Extracted records:
━━━━
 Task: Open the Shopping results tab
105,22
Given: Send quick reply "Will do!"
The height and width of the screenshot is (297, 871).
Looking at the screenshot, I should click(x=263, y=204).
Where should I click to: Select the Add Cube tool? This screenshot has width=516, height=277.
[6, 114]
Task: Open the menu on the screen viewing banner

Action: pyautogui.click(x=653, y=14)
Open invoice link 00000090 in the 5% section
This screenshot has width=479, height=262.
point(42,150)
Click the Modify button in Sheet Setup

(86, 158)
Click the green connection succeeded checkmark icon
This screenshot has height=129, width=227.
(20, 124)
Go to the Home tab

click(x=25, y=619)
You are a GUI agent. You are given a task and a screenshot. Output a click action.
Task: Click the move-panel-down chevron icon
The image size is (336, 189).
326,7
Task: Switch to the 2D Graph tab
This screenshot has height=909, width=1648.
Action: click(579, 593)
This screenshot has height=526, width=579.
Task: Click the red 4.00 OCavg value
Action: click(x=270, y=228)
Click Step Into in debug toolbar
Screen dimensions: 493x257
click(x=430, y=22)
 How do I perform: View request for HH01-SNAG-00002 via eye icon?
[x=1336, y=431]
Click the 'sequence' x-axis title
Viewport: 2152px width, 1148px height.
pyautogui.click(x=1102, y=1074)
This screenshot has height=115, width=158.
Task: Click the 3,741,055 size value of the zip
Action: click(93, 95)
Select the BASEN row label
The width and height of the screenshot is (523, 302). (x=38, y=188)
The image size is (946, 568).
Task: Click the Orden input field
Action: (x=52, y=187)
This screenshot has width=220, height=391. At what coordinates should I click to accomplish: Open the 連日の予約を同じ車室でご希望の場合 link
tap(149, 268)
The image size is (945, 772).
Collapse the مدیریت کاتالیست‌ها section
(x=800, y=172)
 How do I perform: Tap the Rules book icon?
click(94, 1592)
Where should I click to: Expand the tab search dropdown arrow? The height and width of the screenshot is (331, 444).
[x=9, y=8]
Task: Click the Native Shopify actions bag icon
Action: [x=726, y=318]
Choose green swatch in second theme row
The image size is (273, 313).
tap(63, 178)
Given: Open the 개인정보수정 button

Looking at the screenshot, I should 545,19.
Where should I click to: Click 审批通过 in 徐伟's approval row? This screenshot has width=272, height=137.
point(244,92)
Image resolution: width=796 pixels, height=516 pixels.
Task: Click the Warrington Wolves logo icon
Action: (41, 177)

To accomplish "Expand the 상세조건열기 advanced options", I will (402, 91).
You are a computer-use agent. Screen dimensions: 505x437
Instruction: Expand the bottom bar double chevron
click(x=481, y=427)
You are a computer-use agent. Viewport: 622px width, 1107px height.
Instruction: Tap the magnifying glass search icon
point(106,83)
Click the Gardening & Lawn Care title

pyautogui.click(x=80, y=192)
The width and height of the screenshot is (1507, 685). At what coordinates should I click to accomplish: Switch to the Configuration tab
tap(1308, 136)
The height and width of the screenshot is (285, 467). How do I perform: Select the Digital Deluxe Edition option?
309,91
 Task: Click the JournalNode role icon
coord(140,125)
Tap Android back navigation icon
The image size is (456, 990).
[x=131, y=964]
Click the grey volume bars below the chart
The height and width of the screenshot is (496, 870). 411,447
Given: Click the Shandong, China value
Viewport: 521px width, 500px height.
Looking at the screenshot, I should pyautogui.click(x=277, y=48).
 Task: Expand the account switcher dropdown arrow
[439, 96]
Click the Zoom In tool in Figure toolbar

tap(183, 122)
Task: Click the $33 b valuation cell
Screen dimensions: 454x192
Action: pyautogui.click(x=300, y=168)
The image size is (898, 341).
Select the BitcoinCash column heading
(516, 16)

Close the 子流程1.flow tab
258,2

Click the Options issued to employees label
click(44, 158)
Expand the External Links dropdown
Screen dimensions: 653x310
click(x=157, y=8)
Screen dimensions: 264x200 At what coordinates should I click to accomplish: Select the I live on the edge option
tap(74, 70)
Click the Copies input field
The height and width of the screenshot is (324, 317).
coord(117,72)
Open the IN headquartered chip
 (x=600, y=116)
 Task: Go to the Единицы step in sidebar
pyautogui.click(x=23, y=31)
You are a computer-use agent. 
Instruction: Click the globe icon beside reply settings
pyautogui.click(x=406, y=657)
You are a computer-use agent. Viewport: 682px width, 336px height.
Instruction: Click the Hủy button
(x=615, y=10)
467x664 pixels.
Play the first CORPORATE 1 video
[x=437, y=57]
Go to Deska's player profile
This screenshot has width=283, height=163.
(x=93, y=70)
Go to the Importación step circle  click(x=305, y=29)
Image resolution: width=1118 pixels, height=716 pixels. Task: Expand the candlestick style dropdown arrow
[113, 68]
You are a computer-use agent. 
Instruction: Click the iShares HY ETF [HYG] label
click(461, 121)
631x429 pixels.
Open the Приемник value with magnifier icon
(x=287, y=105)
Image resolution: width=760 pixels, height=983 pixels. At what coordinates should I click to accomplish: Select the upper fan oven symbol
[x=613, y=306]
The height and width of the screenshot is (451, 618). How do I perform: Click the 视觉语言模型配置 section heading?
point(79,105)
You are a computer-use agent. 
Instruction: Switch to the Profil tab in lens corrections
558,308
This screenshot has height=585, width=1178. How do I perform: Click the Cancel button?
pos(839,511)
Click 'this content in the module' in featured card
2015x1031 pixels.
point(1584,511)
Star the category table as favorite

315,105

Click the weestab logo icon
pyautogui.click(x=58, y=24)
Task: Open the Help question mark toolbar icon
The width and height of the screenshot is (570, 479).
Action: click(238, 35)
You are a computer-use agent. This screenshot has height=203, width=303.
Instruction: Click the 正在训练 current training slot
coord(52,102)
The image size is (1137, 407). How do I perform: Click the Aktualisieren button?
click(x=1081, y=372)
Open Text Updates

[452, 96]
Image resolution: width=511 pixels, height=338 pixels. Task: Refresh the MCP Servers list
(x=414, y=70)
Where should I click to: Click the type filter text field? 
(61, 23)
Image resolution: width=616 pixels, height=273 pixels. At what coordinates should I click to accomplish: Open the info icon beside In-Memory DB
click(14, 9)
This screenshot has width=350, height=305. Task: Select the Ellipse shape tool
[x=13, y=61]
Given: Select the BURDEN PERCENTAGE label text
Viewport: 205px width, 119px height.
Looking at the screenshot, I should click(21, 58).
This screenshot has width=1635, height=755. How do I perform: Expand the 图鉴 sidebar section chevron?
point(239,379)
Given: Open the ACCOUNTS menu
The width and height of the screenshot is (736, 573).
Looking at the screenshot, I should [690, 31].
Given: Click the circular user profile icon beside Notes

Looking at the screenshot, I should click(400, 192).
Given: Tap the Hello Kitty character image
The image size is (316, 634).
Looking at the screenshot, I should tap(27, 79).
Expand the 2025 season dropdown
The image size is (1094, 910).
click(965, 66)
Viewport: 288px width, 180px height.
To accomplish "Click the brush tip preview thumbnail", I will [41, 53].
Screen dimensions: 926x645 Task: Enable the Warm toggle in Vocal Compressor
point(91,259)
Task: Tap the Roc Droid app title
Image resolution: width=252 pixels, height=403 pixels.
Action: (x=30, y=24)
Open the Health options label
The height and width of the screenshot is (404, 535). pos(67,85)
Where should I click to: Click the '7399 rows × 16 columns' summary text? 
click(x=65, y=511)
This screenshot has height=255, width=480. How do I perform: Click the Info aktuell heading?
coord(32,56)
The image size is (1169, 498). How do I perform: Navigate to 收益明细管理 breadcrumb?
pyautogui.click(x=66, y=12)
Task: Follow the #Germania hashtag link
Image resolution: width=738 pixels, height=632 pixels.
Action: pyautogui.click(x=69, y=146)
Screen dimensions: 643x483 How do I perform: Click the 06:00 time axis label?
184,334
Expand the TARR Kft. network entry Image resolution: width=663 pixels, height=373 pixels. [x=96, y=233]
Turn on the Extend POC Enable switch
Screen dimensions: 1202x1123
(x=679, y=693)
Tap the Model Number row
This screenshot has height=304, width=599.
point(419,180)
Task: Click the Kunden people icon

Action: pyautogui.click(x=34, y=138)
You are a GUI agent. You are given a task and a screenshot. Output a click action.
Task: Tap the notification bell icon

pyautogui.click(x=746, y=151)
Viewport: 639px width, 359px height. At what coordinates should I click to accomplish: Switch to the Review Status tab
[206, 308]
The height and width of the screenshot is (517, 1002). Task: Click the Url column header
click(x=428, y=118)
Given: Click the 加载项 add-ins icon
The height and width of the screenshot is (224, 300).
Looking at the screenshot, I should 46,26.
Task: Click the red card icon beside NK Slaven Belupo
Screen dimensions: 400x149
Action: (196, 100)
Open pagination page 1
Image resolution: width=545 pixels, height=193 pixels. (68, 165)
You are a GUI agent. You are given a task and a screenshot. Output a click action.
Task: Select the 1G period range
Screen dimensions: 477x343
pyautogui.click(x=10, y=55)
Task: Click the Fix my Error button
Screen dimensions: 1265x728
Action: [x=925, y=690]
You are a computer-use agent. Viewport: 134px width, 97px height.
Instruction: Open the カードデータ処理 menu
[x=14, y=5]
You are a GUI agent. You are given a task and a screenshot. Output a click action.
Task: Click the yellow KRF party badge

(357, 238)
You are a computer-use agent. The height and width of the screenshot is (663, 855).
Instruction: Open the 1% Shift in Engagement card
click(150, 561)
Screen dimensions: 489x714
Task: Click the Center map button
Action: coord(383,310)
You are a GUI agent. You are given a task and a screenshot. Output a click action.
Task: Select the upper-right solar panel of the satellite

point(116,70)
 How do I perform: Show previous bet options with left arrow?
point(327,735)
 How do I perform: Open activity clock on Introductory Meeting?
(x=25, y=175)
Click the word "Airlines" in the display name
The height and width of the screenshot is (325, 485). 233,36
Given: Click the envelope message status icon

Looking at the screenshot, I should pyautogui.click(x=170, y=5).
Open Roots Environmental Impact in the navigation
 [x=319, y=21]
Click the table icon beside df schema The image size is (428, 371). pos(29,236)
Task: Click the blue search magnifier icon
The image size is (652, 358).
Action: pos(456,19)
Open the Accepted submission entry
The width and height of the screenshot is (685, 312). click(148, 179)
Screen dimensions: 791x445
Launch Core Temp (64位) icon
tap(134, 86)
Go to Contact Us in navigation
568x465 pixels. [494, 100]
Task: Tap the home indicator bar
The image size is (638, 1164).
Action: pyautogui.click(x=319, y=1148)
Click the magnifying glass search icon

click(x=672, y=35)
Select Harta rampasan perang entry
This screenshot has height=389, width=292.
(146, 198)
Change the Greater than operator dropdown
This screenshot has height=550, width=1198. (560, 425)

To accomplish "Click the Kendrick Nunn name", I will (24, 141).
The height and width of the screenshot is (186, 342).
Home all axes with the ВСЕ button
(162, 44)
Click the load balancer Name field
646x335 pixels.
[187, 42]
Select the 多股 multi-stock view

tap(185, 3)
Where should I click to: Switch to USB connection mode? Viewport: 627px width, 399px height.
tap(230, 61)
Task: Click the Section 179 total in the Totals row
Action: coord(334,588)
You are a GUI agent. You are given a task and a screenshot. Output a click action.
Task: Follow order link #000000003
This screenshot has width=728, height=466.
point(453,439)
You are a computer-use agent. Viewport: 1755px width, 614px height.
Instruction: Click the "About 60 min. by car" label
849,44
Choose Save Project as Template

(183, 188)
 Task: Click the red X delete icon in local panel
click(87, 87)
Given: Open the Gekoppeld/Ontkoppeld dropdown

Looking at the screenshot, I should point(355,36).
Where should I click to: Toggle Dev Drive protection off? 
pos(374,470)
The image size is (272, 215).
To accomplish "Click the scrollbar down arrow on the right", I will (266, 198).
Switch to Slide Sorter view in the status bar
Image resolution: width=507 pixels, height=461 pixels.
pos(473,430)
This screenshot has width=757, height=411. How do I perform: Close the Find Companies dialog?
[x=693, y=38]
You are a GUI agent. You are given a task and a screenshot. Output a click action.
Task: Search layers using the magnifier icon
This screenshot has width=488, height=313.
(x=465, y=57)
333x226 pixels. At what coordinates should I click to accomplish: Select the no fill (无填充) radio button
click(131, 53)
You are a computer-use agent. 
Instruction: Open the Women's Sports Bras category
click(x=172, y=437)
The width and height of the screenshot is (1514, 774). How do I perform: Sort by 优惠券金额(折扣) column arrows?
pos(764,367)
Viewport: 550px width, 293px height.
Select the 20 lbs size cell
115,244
━━━━
Work to complete: Scan the data above for the string "Follow". Copy every line in which it appears.

Solved exercise:
Task: Follow the #Germania hashtag link
Task: Follow order link #000000003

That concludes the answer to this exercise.